Our first trip to the Fox Theater, a second-run movie house we saw “The
Secret of Nimh” kinda dark for a kids film but still a cartoon. The second movie we saw was “Star Trek II:
The Wrath of Kahn” not a kids movie at all, but I was one of the few who
enjoyed it. The final film, final
because when parents found out that we were taken to see a movie called “First
Blood” and it was rated “R” we never took a field trip to the movies again. Some parents didn’t want their kids seeing “those”

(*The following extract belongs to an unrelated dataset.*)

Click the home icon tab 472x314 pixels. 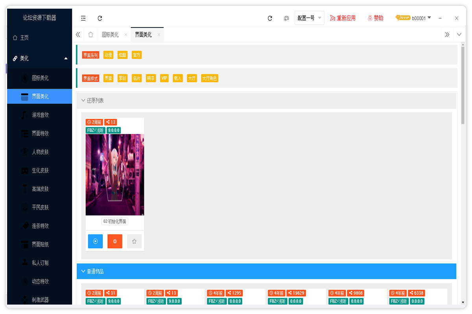click(x=90, y=35)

kinds of movies. The kind with guns,
explosions, bad language, and for some of us we got to see exactly what the
title promises, first blood.
Released in the fall of 1982 “First
Blood” directed by Ted Kotcheff starring Sylvester Stallone, fresh off “Rocky
III” who decided to take a different kind of role that would eventually create
a new character as popular as Rocky, his name was Rambo, John J. The film starts as Rambo discovers that he is
the last of his Vietnam Company that is alive; he wanders into a small town in
Washington where the local sheriff “nicely” leads him out of town. After being talked down to and insulted Rambo
gets arrested for vagrancy, resisting arrest, and carrying a concealed weapon. He is taken to the police station where he is
further humiliated by the local cops, along with a series of flashbacks to ‘Nam,
Rambo cracks and takes down the entire station of police. He escapes into the woods where while in pursuit
one officer dies, as Rambo incapacitates the rest of the group
single-handedly. Giving the Sheriff
played by lovable and hateable Brian Dennehy his only warning “Don’t push it
or I’ll give you a war you won’t believe.”
Which he does indeed.
Now Rambo became a series of films
that spanned over 25 years that also became a phenomenon, they even made a
cartoon series called “Rambo and the Forces of Freedom”. However after re-watching the movie today,
there is a lot that stands out. Mostly,
it’s a hell of a good film. It’s not too
long, the action keeps moving, and it almost feels short. The music by the great Jerry Goldsmith is
still awesome. Richard Crenna as Col.
Trautman in the role he will forever be known for. What surprised me the most was that (Spoilers,
if you haven’t seen this 30 year old movie) Rambo never kills anybody. The Deputy dies due to anger and negligence. Rambo does kill three dogs, a warthog, and a
few rats, but that’s it, unlike 2008’s “Rambo” where he kills…well everybody.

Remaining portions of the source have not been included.